Exercise text ::
*-*-*
Data Protection Act 1998

1 Basic interpretative provisions

(1) In this Act, unless the context otherwise requires -

"personal data" means data which relate to a living individual who can be identified -

(a) from those data, or

(b) from those data and other information which is in the possession of, or is likely to come into the possession of, the data controller,

and includes any expression of opinion about the individual and any indication of the intentions of the data controller or any other person in respect of the individual;

2 Sensitive personal data

In this Act "sensitive personal data" means personal data consisting of information as to-

(a) the racial or ethnic origin of the data subject,

(b) his political opinions,

(c) his religious beliefs or other beliefs of a similar nature,

(d) whether he is a member of a trade union (within the meaning of the Trade Union and Labour Relations (Consolidation) Act 1992),

(e) his physical or mental health or condition,

(f) his sexual life,

(g) the commission or alleged commission by him of any offence, or

(h) any proceedings for any offence committed or alleged to have been committed by him, the disposal of such proceedings or the sentence of any court in such proceedings.

Schedule 1 - The data protection principles

Part I - The principles

1. Personal data shall be processed fairly and lawfully and, in particular, shall not be processed unless -

(b) in the case of sensitive personal data, at least one of the conditions in Schedule 3 is also met.

Schedule 3 - Conditions relevant for the purposes of the first principle: processing of sensitive personal data

1. The data subject has given his explicit consent to the processing of the personal data.

5. The information contained in the personal data has been made public as a result of steps deliberately taken by the data subject.
*-*-*
Excerpted data ::

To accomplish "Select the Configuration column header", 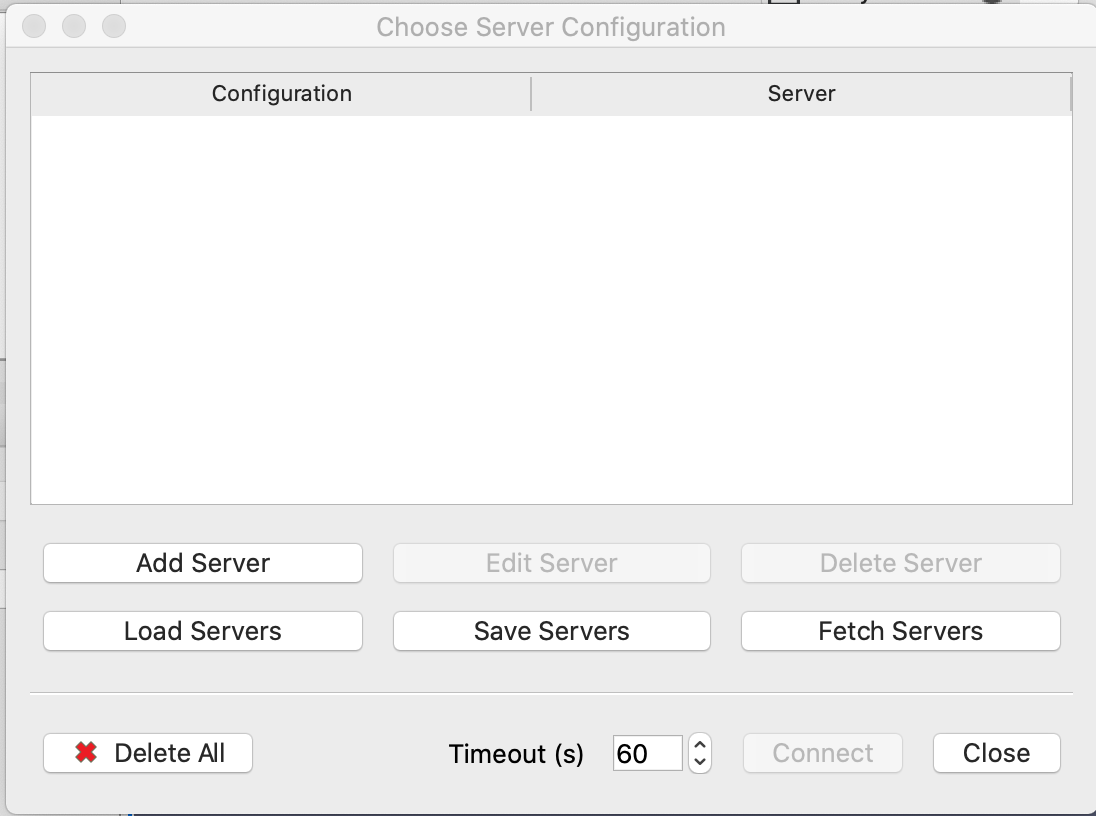I will pyautogui.click(x=281, y=93).
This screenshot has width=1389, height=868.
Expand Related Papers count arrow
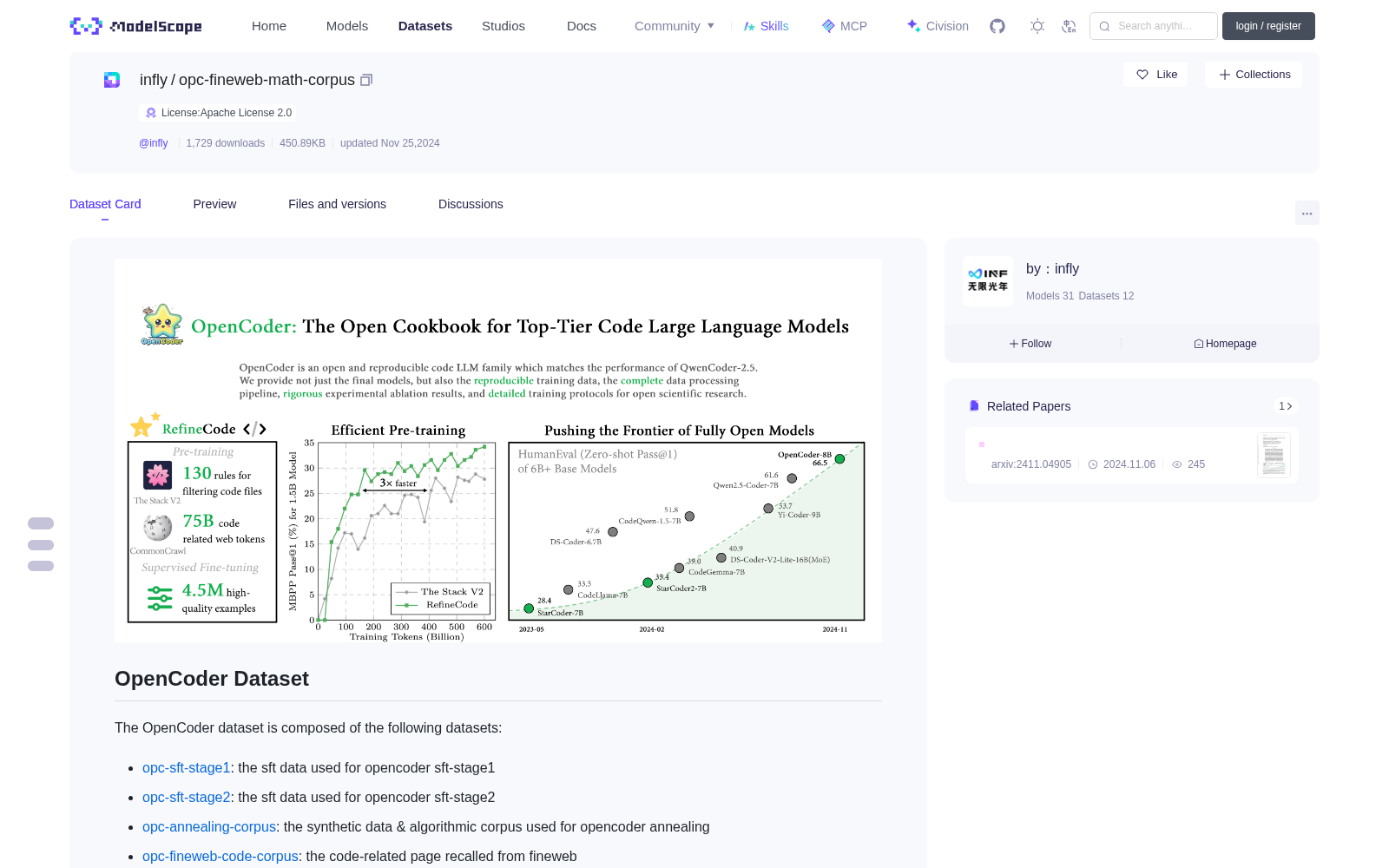pyautogui.click(x=1285, y=406)
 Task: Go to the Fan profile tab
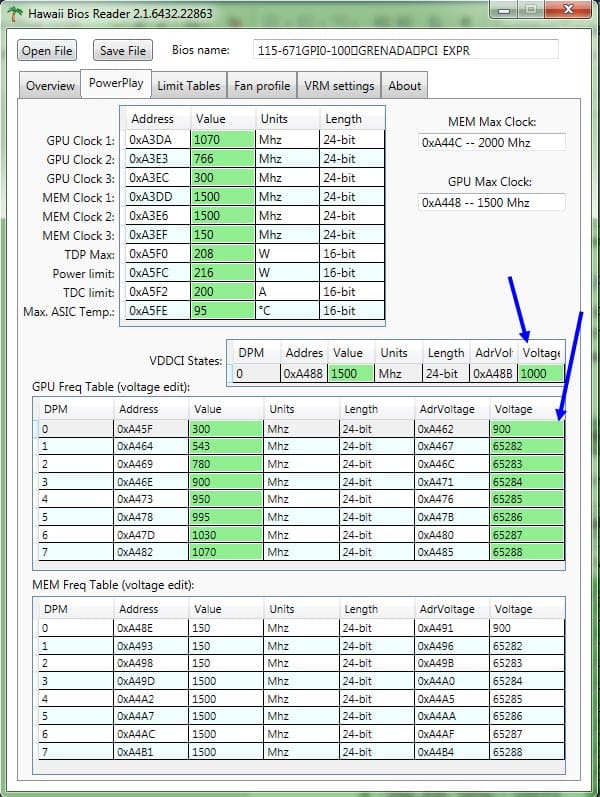(262, 85)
*-*-*
Problem description :: Reproduce the Data Protection Act excerpt word for word from "(e) his physical" to "in such proceedings.". The material comes from a source unrelated to the Data Protection Act excerpt.

Response area ::
(e) his physical or mental health or condition,

(f) his sexual life,

(g) the commission or alleged commission by him of any offence, or

(h) any proceedings for any offence committed or alleged to have been committed by him, the disposal of such proceedings or the sentence of any court in such proceedings.